We are here tonight in expectation and excitement because a child is to be born.
Our God comes to us as a helpless, squalling, new born infant.
That the really real, the beginning and the end and the meaning of all things, should choose to be revealed in this world, not as a mighty king and warrior with a huge army in charge of an empire,
but as a new-born baby, born to an ordinary young girl, a member of an insignificant subject people, tells us so much about this reality, about who God is and what God is like and how God interacts with his creation.
A new born baby is so helpless, the epitome of powerlessness.
This is a powerful corrective to any narrative of domination in the name of God.
We are suspicious and we are right to be suspicious of talk about God, about faith, when it comes allied to a quest for power or the exercise of power.
This reality never speak or acts to exercise power over us. God is not a control freak, God desires a relationship of love with us and love cannot be demanded, only inspired.
So these truths, these answers to the deep questions of life are never forced upon us.
We are completely free to accept or reject them.
But the other important thing about the baby, is to show us that these truths do not come as merely intellectual propositions.
The answer to life is not a number, or an equation however beautiful.
This is truth that comes as a person.
A baby does not ask you whether you believe intellectually in a whole lot of theoretical points, a baby simply calls you into a relationship of love.
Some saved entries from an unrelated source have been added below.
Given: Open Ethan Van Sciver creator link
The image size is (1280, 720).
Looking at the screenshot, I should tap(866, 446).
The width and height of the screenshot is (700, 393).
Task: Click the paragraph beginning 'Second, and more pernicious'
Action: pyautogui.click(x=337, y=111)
It is a fairly insistent call often, difficult to ignore, but we respond to it gladly.
Like the baby, God in Jesus, calls us continually into an intimate relationship of love.
God is not a far- away God. In Jesus, God comes as close to us as a baby is close to its mother.
God is both with us and within us, closer to us than we are to ourselves. God’s love for us surrounds us and fills us.
To accept the good news of Christmas, the good news of Jesus Christ, is as easy and as hard as accepting that we are truly, unconditionally, loved.
The answer to the final question springs from here.
How then should we live?
The first thing to note perhaps is that contrary to popular belief God does not call us to religion.
God calls us to found our whole lives on God’s love for us, living undefended lives, without fear, with deep and abiding trust in God’s good purposes for us.
Living with gratitude and thankfulness, with wonder and hope, and with reverence, to quote Jane Fonda, humming within us.
And to love others, showing towards them the same humility and generous, unselfish, unstinting love, that God in Jesus has shown to us.
It’s simple but not easy,
It is all too easy to forget that we are loved like this, and to return to our old ways of suspicion and defensiveness.
Which is why we are here together tonight.
To remember again in the events of Christmas, in the coming of the one who is Emanuel, God with us, that we are, each one of us, loved and precious to God,
To remember that we live in hope towards God’s future.
And to greet again the Christ –child, the mystery of Christmas, and to worship him, so that we may be filled once more with awe and wonder and reverence and joy and may go out to live lives founded on the truth of God’s amazing love.